What started as a party turned into a nail-biter, a game once seemingly headed for a blowout instead becoming an immediate October stress test.
The Dodgers know they don’t have a traditional pitching staff.
They don’t care about their unsettled situation in the ninth inning.
During a franchise-record 111-win season, it rarely mattered — not when veteran closer Craig Kimbrel battled maddening inconsistency for most of the year, and not when they removed him from the role a month ago in favor of a closer-by-committee approach.
All along, they insisted this is the best October bullpen they’ve had in years, that they have the kind of trustworthy depth and versatile, late-inning weapons to navigate a playoff run without a defined hierarchy at the end of games.
On Tuesday, during their playoff opener in the National League Division Series against the San Diego Padres, they got an unexpected evaluation after watching a big, early lead dwindle to two runs.
But, in a 5-3 victory in front of a sold-out Dodger Stadium, an unlikely quartet of relievers backed up their faith by finishing off a Game 1 win.
Evan Phillips, Alex Vesia, Brusdar Graterol and Chris Martin combined for four scoreless innings out of the bullpen to give the Dodgers a 1-0 lead in this best-of-five NLDS.
Phillips retired the heart of the Padres order in the sixth. Vesia and Graterol paired in the eighth to do the same. Then in the ninth, it was Martin who came trotting to the mound, with the once-unheralded trade-deadline acquisition bringing Chavez Ravine to its feet with his first career playoff save.
Game 2 will be Wednesday night at 5:37 p.m.
And the Dodgers should enter it with unbridled belief in their options out of the bullpen.
Early on Tuesday night, it seemed unlikely the relievers would factor into the final decision.
The Dodgers surged to an early 5-0 lead behind Trea Turner’s solo homer and RBI doubles by Will Smith and Gavin Lux. Julio Urías was rolling in his first career Game 1 start. And for the first four innings, the 52,407 in attendance were joyously waving blue rally towels through the crisp, fall air.
But then, the game changed directions.
Urías lost his groove in the fifth inning, giving up three runs to bring his night to an early end. The Dodgers lineup fell silent against a string of Padres pitchers, failing to score after a three-run outburst in the third inning.
As a result, after weeks of declarations about this being the Dodgers’ deepest crop of relievers in his seven-year tenure as manager, Dave Roberts had to put his trust in them.
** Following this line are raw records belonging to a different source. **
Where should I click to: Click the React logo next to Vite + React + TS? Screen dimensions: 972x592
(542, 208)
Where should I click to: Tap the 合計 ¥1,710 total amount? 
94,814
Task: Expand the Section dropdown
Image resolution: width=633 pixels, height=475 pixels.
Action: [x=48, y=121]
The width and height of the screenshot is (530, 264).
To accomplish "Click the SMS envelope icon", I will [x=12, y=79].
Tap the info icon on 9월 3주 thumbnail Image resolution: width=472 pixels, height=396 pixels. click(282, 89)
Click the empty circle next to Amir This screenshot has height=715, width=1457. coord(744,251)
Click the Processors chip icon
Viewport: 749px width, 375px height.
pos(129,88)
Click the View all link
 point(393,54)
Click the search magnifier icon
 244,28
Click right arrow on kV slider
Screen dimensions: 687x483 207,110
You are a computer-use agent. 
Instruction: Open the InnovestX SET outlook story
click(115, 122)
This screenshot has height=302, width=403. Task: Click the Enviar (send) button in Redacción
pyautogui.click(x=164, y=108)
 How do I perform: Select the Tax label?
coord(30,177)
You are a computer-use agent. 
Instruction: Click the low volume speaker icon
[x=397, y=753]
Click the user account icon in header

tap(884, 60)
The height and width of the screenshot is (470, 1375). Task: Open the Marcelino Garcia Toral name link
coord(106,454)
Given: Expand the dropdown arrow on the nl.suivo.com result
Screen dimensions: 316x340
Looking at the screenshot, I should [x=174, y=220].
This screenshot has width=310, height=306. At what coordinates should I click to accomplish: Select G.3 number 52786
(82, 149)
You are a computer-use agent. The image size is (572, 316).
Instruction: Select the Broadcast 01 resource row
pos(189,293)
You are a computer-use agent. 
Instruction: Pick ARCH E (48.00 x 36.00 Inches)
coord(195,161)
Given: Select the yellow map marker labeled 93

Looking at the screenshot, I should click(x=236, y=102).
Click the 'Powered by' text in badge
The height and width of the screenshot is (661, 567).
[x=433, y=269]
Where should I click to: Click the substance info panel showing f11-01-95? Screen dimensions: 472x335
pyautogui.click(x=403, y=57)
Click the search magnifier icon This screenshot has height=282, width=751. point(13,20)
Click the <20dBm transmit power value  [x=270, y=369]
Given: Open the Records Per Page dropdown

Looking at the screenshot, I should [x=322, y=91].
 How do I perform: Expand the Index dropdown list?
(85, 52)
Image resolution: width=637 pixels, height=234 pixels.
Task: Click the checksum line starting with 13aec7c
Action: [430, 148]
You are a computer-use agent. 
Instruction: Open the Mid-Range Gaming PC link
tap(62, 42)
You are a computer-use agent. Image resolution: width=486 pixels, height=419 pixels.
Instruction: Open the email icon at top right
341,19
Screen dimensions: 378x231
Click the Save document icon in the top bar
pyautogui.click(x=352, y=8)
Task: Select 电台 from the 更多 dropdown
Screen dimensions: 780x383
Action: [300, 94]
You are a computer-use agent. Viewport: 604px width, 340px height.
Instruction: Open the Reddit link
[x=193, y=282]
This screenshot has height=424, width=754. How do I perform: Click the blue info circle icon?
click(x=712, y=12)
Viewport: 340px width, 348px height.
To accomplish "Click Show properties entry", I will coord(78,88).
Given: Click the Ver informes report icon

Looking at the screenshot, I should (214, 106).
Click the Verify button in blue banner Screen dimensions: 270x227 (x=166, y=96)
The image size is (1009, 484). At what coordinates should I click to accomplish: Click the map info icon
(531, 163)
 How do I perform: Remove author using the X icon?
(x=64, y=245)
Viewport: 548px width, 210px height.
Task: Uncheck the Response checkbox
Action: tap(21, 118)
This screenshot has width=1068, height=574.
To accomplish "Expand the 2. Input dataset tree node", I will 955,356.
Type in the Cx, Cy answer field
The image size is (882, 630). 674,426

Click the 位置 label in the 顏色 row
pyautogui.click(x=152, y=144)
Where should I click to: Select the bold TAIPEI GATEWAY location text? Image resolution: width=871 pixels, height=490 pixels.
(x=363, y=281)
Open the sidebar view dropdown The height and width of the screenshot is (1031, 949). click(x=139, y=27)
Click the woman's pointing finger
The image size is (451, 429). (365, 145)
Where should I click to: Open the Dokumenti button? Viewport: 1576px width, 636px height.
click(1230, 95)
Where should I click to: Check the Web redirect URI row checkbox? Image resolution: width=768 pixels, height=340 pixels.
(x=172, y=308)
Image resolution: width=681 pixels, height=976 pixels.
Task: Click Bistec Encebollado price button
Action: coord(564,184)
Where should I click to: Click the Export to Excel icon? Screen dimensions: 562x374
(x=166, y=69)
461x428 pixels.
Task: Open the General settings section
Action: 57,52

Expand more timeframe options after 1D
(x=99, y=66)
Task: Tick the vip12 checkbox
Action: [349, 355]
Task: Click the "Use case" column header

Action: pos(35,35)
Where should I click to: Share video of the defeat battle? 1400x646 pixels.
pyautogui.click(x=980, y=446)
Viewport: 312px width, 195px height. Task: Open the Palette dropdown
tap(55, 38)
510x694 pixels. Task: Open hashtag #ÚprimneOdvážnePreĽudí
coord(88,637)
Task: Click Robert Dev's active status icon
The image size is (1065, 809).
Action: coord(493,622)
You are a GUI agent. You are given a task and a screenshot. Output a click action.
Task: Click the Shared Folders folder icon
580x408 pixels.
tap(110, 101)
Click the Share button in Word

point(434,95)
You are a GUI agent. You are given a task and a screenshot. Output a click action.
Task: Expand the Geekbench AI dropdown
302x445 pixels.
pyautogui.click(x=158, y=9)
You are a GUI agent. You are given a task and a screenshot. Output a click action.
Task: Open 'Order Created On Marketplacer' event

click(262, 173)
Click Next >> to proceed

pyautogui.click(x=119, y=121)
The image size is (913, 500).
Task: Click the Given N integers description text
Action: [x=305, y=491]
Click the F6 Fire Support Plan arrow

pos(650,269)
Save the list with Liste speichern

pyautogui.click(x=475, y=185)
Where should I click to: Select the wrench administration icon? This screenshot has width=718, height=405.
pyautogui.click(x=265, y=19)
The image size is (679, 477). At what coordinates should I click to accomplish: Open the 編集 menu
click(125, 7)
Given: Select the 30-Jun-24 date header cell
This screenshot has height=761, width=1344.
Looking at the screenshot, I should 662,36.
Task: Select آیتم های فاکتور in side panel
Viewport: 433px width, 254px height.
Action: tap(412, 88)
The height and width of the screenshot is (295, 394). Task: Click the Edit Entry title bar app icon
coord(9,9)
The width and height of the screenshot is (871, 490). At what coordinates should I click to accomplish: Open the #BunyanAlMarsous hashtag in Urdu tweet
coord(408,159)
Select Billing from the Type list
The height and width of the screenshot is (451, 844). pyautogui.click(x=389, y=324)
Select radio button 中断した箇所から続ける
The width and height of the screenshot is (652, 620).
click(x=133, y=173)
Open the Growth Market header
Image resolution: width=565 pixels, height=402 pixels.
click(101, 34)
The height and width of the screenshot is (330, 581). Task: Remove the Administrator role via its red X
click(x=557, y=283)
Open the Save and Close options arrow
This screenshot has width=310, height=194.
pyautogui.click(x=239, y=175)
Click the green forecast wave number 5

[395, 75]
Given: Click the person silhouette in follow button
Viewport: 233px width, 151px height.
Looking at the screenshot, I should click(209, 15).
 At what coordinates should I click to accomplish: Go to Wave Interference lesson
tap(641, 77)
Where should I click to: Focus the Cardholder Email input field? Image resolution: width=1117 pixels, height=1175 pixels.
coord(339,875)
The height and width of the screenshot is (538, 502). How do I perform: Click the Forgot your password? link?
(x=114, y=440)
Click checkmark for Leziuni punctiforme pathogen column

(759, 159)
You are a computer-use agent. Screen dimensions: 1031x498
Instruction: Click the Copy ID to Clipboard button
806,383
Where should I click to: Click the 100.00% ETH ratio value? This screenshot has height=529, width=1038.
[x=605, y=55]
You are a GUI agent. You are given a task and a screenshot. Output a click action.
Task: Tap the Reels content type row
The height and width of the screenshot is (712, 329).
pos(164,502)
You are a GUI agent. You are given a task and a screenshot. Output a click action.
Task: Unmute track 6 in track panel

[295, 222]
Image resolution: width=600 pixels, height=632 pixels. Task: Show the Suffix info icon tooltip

Phillips was first up, facing the Padres’ best hitters, Juan Soto and Manny Machado, to lead off the sixth inning.
The right-hander, who had been the Dodgers’ best reliever during a breakthrough season, got into trouble. Soto drew a leadoff walk. Machado got aboard as the tying run on a dribbler that stayed fair up the third base line.
But then Phillips rebounded. He fanned pinch-hitter Josh Bell with a 2-and-2 cutter. He then got Wil Myers to hit a ground ball to second, where Lux and shortstop Turner turned a difficult double play to put a jolt back into an increasingly anxious stadium.
Vesia was summoned next. In the seventh, the left-hander stranded a two-out single by striking out the side. In the eighth, he returned to the bump to retire Jurickson Profar, a switch-hitter, and Soto, the left-handed-hitting superstar slugger acquired by the Padres at the trade deadline.
With Machado up next, Roberts brought in Graterol, a hard-throwing right-hander, to face the slugger, who finished the regular season as a candidate for NL most valuable player.
It took only one pitch for Graterol to win the battle, inducing a flyout to left that ended the inning.
That left the ninth for Martin, whose season took off following his deadline-week acquisition from the Chicago Cubs.
He had never pitched in the ninth inning of a playoff game, and had only one previous postseason hold.
Yet he handled the pressure with ease, giving up only a soft, two-out single to Jake Cronenworth before ending the game with a Ha-Seong Kim flyout on the very next pitch.
Last season, the Dodgers ran out of pitching this time of the year.
After an intense, and ultimately unsuccessful, division race in the regular season, and elongated path through the playoffs as a wild card, their staff wore down en route to an NLCS elimination.
That as much as anything, they’ve since claimed in hindsight, prevented them from a defense of their 2020 World Series title.
The fact they’d avoided a similar predicament this year, instead entering the playoffs as the top overall seed, fueled their optimism in reaching the mountaintop again.
“Last year, I thought we were taxed going into the postseason, and rightfully so,” Roberts said Tuesday, hours before first pitch. “Right now, we feel good right where we’re at. Very prepared.”
He cited the depth of the pitching staff as one of the primary reasons.
On the first night of the postseason, at least, that confidence was vindicated.
They not only began this October climb with an important first step, but found stable footing in the form of their bullpen, as well.